As the enemy gains a stronghold in the underground, multitudes are recruited, marked, and repurposed. Kai must gather a band of broken, homeless kids and get back to the spiritual realm. But Negative Affinity Serum blocks his gifting.Plunged into a desperate struggle against time and Shasta, the race is on to rescue his friends and find a way back to the natural realm before Shasta deploys the multitude and turns society against Tau.
Dianne J. Wilson writes across genres including YA Fantasy and Romantic Suspense. Weaving Invisible into words, she explores spiritual truth woven through ordinary life with equal dashes of breathless adventure and tongue-in-cheek humor, all soaked in God's Grace. She writes in stolen moments, usually in the back seat of her tiny car.
Her home is in Makhanda, a South African university town, where she lives with her hubby and three daughters who all take turns at being home. Her love-language is tea and taking long drives to listen to new songs with her girls. When she’s not stuck in her car writing, you can find her feeding all the hungry people in her house who gaze at her expectantly around mealtimes.

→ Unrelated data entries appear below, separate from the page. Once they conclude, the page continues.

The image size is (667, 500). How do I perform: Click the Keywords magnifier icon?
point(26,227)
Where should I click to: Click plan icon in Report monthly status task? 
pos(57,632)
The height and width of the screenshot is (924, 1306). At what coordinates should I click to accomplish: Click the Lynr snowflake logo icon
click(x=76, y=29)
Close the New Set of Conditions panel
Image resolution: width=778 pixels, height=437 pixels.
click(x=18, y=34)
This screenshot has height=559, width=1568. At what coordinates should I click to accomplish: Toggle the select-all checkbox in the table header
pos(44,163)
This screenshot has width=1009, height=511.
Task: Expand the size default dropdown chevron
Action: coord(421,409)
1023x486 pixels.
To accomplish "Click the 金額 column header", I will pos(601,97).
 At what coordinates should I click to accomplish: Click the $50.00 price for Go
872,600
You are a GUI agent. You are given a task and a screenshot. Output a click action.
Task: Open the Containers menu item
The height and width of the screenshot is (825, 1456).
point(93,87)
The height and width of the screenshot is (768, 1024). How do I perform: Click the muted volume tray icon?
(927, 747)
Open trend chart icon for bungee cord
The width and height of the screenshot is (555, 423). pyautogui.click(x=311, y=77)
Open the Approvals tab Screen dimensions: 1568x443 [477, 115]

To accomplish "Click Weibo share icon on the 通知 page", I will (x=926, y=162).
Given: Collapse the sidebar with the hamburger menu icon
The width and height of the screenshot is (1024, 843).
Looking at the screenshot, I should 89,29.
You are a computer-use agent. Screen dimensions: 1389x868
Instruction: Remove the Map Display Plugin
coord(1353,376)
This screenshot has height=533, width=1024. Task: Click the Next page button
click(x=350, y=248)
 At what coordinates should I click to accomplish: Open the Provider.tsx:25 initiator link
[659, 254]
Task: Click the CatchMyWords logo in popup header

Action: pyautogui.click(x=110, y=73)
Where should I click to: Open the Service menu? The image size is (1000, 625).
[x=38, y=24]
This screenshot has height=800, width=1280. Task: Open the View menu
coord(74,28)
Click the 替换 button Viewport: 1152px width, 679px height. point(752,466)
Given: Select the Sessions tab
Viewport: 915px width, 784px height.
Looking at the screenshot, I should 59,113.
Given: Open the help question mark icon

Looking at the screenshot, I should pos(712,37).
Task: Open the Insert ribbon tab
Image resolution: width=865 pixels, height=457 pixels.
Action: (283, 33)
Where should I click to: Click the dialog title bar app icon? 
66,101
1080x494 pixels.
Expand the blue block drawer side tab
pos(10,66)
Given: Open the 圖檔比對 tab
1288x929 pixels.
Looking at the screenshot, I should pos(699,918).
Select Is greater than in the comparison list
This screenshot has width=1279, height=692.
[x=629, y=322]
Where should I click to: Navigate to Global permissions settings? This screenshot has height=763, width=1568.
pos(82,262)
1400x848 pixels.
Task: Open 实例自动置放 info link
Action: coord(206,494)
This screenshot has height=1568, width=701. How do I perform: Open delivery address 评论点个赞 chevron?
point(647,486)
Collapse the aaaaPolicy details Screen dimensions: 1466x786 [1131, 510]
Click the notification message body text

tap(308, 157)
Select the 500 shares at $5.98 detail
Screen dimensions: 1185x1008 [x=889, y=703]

I didn’t like this as much as Affinity, but it still kept me turning pages. Personally, I would have liked it better if the perspective remained more focused on Kai. I found it difficult and sometimes frustrating following two shifting POVs through a very confusing ‘other dimension’. And, because I had already developed an empathy for Kai in book one, I had a hard time relating to Zee. Otherwise, it is well-written and I look forward to the next book in the series.